School of Computer Sc, Engineering & Mathematics
John is a Mechanical Engineer who has been working in the field of Orthopaedic Biomechanics since 1991. He completed his PhD in 2004 and undertook his postdoctoral fellowship at the University of Vermont, USA in 2005-2006 (18 months) - one of the most prestigious international biomechanics research centres. He has authored one book chapter, 33 articles, and presented over 100 papers both nationally/internationally on a wide range of biomechanical topics. His major research interests are to understand the mechanisms of spine disc degeneration/tissue injury, and bone/soft tissue mechanics across their hierarchical scales.
2004 PhD, Flinders University
1992 BEng (Hons), The University of Adelaide
2015 FIEAust - Elected to the grade of Fellow of Engineers Australia (Biomedical Engineering).
2014 Mace Bearer, Faculty of Science and Engineering Graduation Ceremony, Flinders University of South Australia.
2013 Best Paper Award. 24th Annual Scientific Meeting of the Spine Society of Australia, Perth, Australia.
2012 Finalist - National Engineering Excellence Award, Engineers Australia, Canberra.
2012 Malcolm Kinnaird Engineering Excellence Award, Engineers Australia, South Australia Division.
2012 Innovation, Research and Development Engineering Excellence Award, Engineers Australia, South Australia Division.
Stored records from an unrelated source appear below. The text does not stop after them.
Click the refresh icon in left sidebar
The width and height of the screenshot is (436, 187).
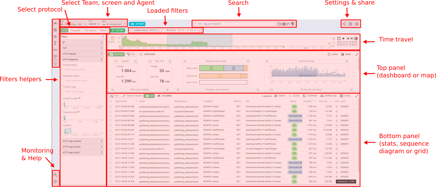pyautogui.click(x=55, y=63)
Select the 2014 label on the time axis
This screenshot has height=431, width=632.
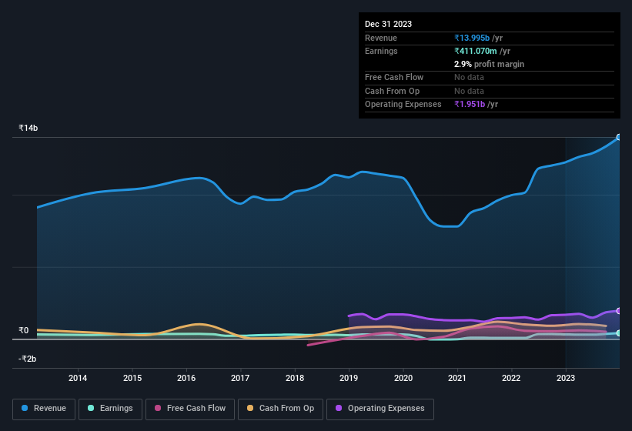78,378
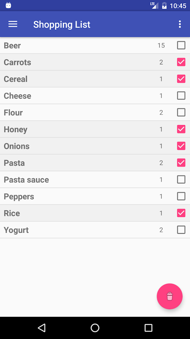Tap the Shopping List title
The image size is (190, 339).
62,24
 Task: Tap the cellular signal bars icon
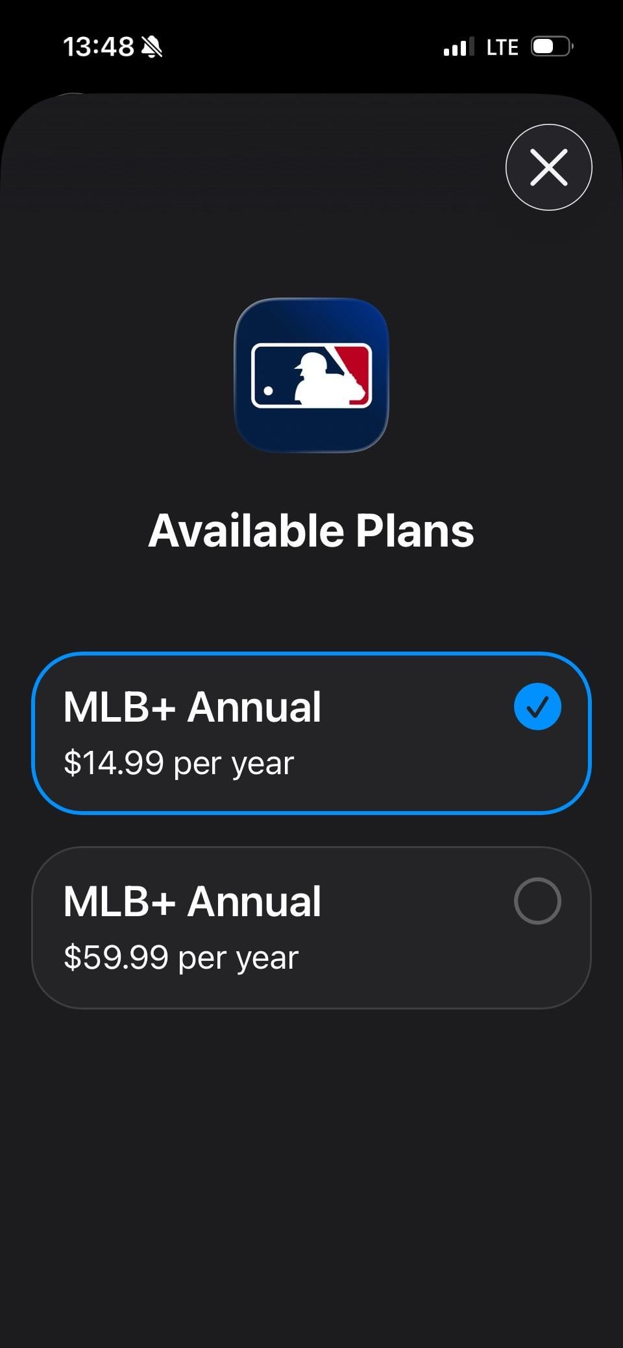coord(458,47)
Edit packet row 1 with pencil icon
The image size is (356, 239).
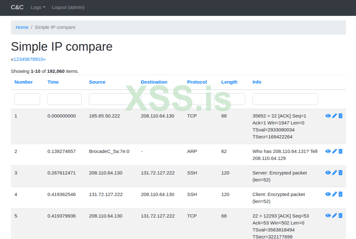(x=334, y=116)
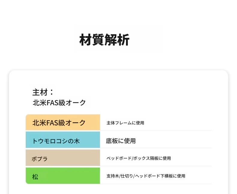Viewport: 237px width, 194px height.
Task: Click blank space right of 主体フレームに使用
Action: pyautogui.click(x=180, y=123)
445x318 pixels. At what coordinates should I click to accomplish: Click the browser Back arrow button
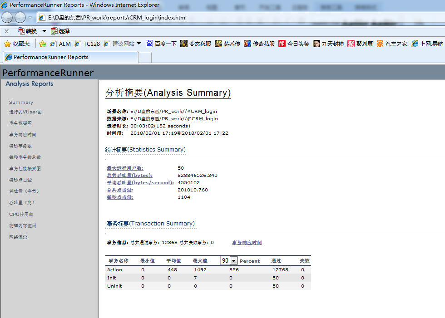pyautogui.click(x=7, y=18)
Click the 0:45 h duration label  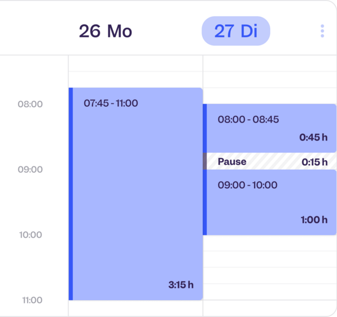tap(313, 137)
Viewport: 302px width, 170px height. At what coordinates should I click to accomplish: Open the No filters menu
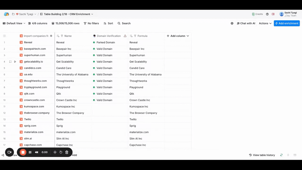(x=91, y=23)
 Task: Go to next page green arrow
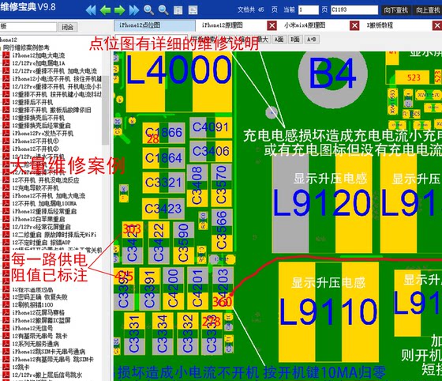coord(119,10)
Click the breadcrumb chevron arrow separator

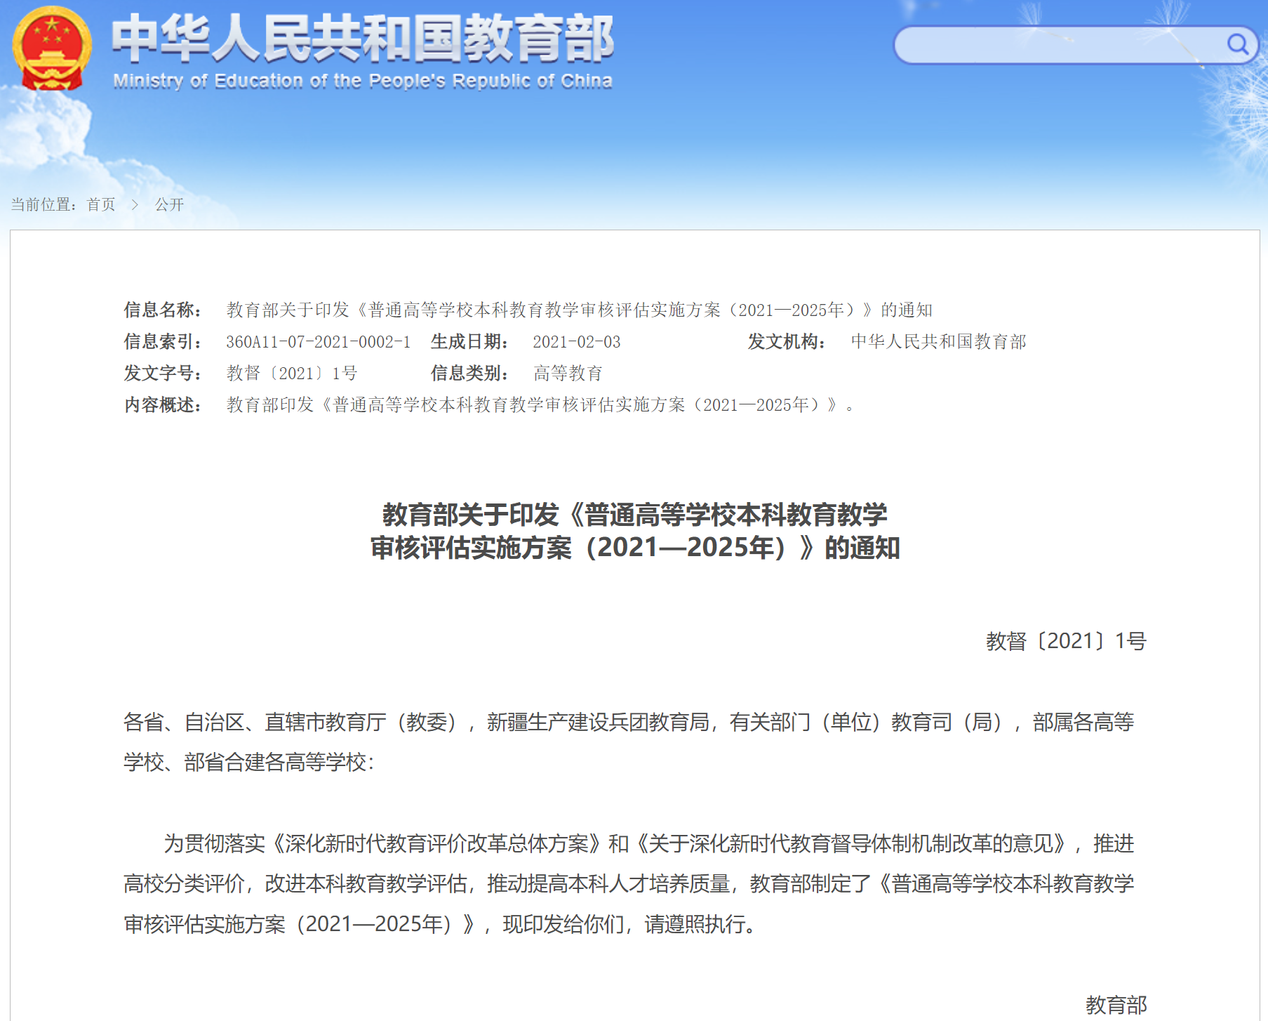point(135,204)
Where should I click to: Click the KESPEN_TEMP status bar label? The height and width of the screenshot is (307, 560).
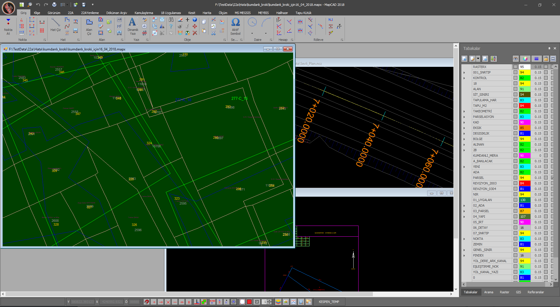click(329, 302)
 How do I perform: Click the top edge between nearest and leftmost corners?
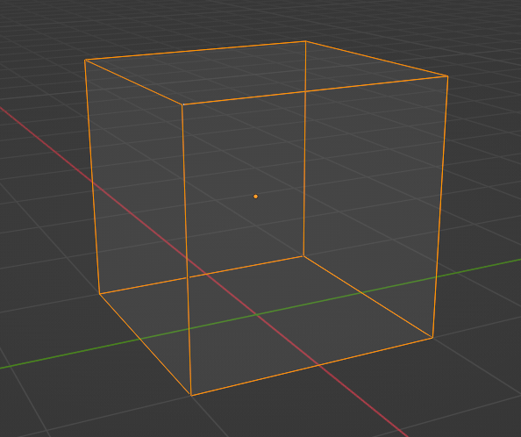coord(134,82)
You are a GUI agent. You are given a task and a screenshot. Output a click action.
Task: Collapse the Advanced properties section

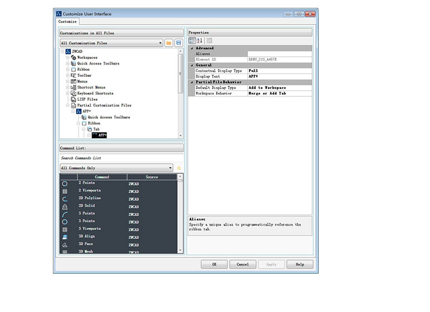pyautogui.click(x=192, y=48)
2007 Finalist - International Society of Biomechanics (ISB) - Clinical Biomechanics Award, Tapei, Taiwan.
2007 Orthotech Best Poster Award. 18th Annual Scientific Meeting of the Spine Society of Australia, Hobart, Australia.
2007 New Investigator Award - Australian and New Zealand Society of Biomechanics, Auckland, New Zealand.
2006 McClure Musculoskeletal Research Award, Department of Orthopaedics and Rehabilitation, The University of Vermont, USA.
2002 Best Postgraduate Presentation. Joint South Australian meeting of the Institution of Engineers (IEAust) Biomedical branch, the SMBE (Society for Medical and Biological Engineering) and ACPSEM (Australasian College of Physical Sciences and Engineers in Medicine).
2002 Best Poster Award. European Society of Sports Traumatology Knee Surgery and Arthroscopy, Rome, Italy.
1999 Young Investigator Award. Australian and New Zealand Orthopaedic Research Society, Brisbane, Australia.
Chair - Greenhouse Taskforce Committee (Medical Device Research Institute)
Director of Studies - Mechanical Engineering
Biomechanics and Mechanical Engineering related topics
John Costi is a Biomechanical Engineer with substantial experience in the conduct of experimental research into Orthopaedic Biomechanics of joints, soft tissue/bone, implants and medical devices. Expertise in the area of the spine and intervertebral disc biomechanics.
His major research interests are to understand the multiscale, complex mechanical behaviour and failure mechanisms of the discs and mechanisms of spine disc degeneration, disc tissue injury and biomechanics, knee ligament reconstruction, soft tissue mechanics and hip implant micromotion.
Multiscale characterisation of soft tissue mechanics
Established materials testing systems exist for medium to large scale determination of the mechanical function for whole biological tissues, implants and medical devices. However, in order to fully quantify the behaviour of tissue structures, an understanding of their structural and mechanical behaviour is required at the nano- and micro-scales. This information, together with macroscopic material behaviour, can be used to develop multi-scale models of tissues that will allow more complex and realistic simulations to be undertaken.
Programs of research are currently being developed at both nano and micro-scales and novel techniques are being developed to measure the micromechanical properties of soft tissue in multiple degrees of freedom.
Hexapod Robot for Biomechanics Testing
An award-winning, novel design of a Hexapod Robot has been developed within the School in collaboration with the School of Mechanical Engineering, University of Adelaide, to enable complex 6 DOF testing of bones, joints, soft tissues, artificial joints and other medical/surgical devices.
Funding has been obtained by John from The Repat Foundation, the Health and Medical Research Fund, Department of Health, SA Government, as well as the School and the Faculty of Science and Engineering. The current hexapod is based heavily on the very successful Hexapod developed at the University of Vermont by Ian Stokes et al.